Core Concepts
TextHawk is a multimodal large language model designed to excel at complex document-oriented tasks while maintaining outstanding general vision-language capabilities. It introduces several novel components to enhance fine-grained visual perception and information compression for processing high-resolution and high-density document images.
Abstract
The paper presents TextHawk, a multimodal large language model (MLLM) that is specifically designed for document-oriented tasks. TextHawk addresses the unique challenges posed by document images, which typically have higher resolution and information density compared to natural images.
Key highlights:
- ReSampling and ReArrangement (ReSA) module: Reduces the redundancy in document texts and lowers the computational cost of the MLLM by compressing the number of visual tokens.
- Scalable Positional Embeddings (SPEs): Encodes the positions of each local feature while maintaining the scalability of various image sizes.
- Query Proposal Network (QPN): Initializes the queries dynamically among different sub-images to enhance the fine-grained perception.
- Multi-Level Cross-Attention (MLCA) mechanism: Captures the hierarchical structure and semantic relations of document images to further improve the fine-grained visual perceptual ability.

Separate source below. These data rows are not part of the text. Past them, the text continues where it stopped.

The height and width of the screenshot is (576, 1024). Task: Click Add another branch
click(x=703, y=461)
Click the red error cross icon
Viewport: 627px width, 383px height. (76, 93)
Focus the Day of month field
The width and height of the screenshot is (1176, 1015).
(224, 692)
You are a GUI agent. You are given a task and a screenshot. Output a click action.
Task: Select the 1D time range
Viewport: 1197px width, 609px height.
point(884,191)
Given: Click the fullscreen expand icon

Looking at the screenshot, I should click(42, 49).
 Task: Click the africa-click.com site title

- Enriched multimodal instruction-tuning dataset: The authors create a new dataset, DocGemini, by leveraging the visual capabilities of Gemini-Pro to generate high-quality document-oriented data.

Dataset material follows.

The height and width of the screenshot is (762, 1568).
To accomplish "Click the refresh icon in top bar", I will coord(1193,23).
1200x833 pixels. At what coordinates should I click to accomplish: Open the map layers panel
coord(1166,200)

The extensive experiments demonstrate that TextHawk outperforms state-of-the-art methods on both document-oriented and general MLLM benchmarks, showcasing its superior fine-grained document perception and general vision-language abilities.
Stats
It takes approximately 1 day to train LLaVA on a single 8-A100 machine.

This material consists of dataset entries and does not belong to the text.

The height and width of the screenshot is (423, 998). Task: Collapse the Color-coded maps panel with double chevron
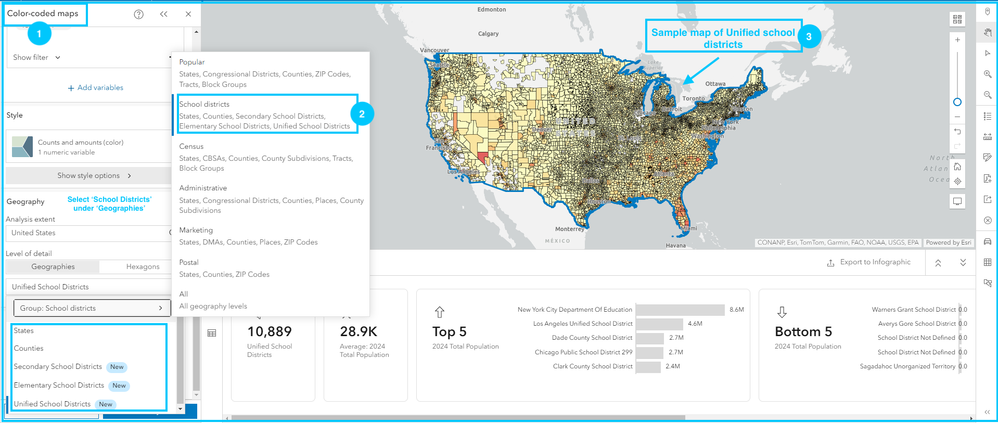point(164,14)
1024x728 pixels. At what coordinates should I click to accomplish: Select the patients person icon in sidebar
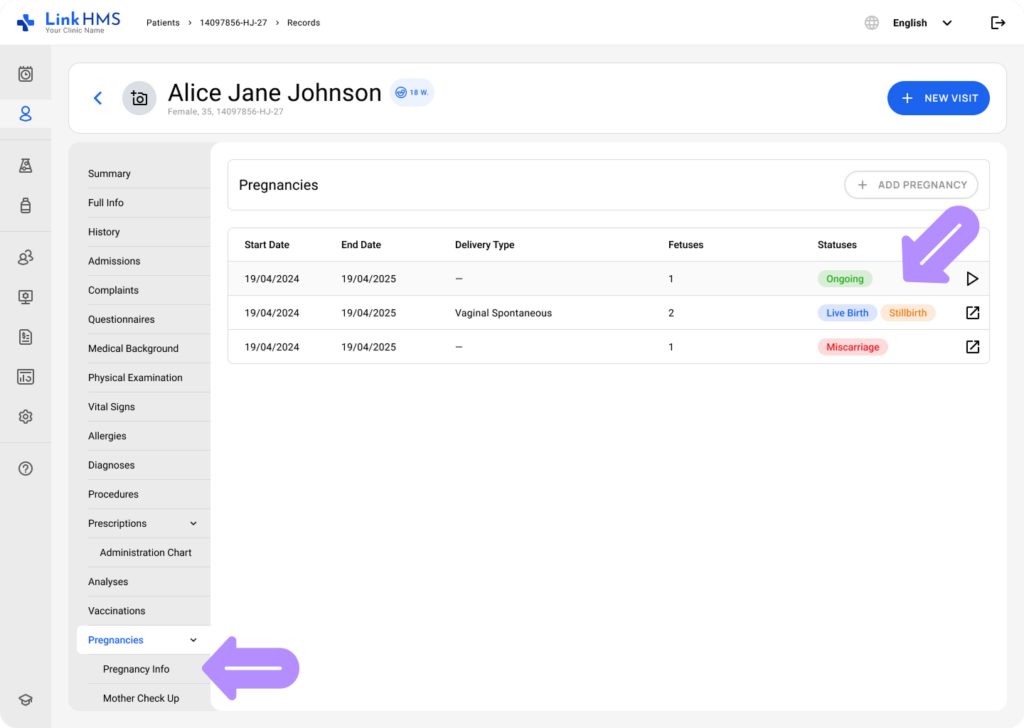point(26,114)
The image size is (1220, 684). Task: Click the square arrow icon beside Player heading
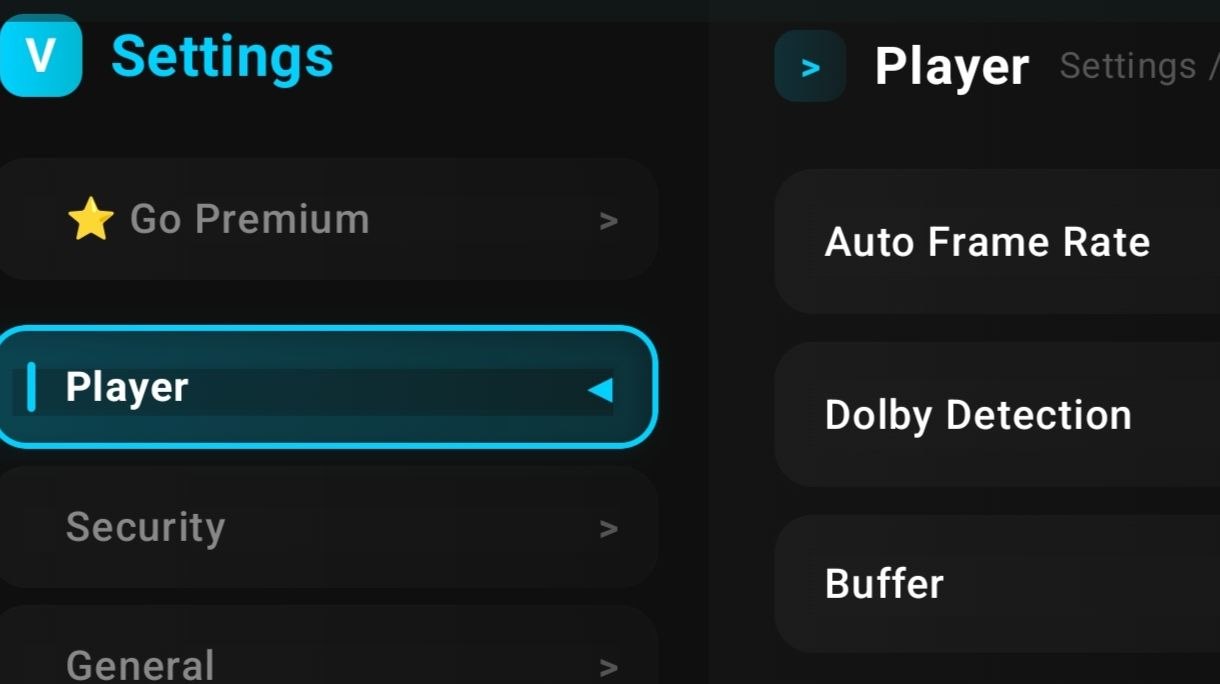coord(810,67)
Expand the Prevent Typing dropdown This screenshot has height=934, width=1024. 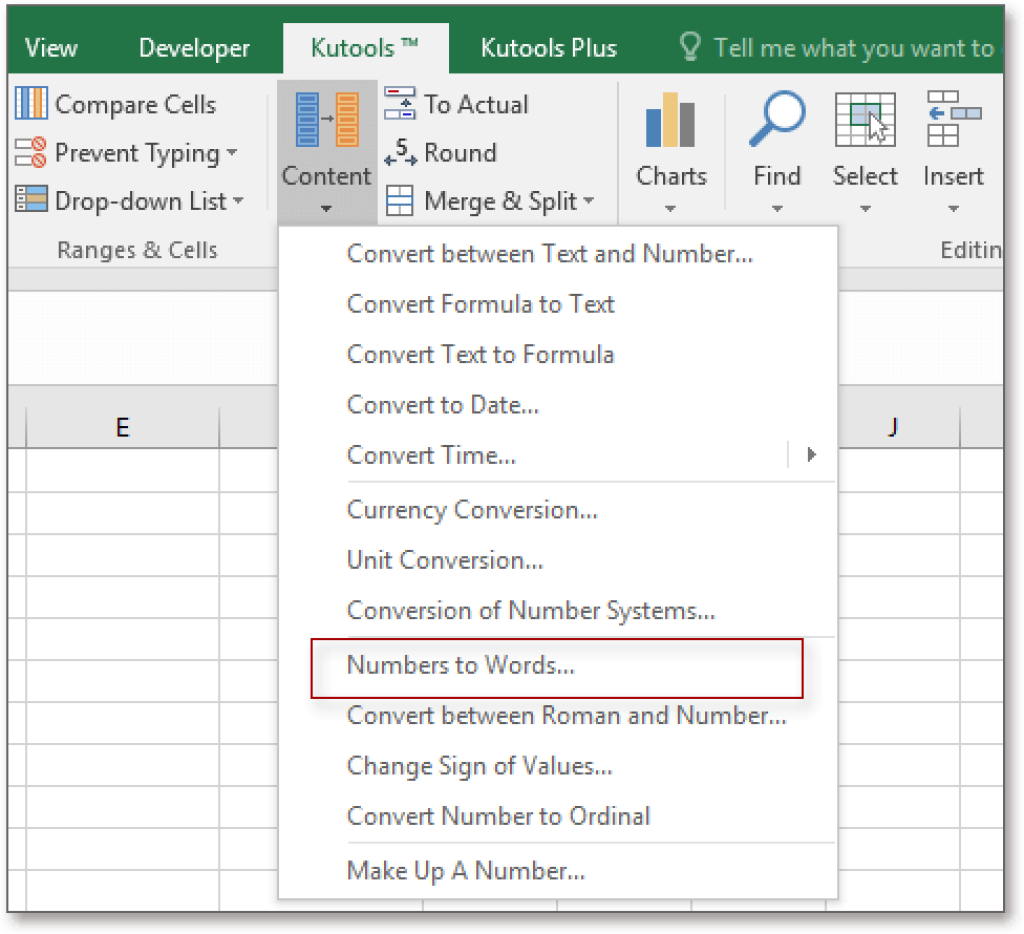(230, 153)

TextHawk achieves performance gains of 11.0%, 7.3%, 8.4%, 3.5%, and 5.3% on DocVQA, ChartQA, InfoVQA, TabFact, and WTQ, respectively, when compared to Ureader.
Quotes
"TextHawk excels in both general and document-oriented benchmarks, securing the top spot in 6 out of 9 benchmarks."
"Remarkably, TextHawk even surpasses TextMonkey, which employs a larger visual encoder, on DocVQA and WTQ benchmarks."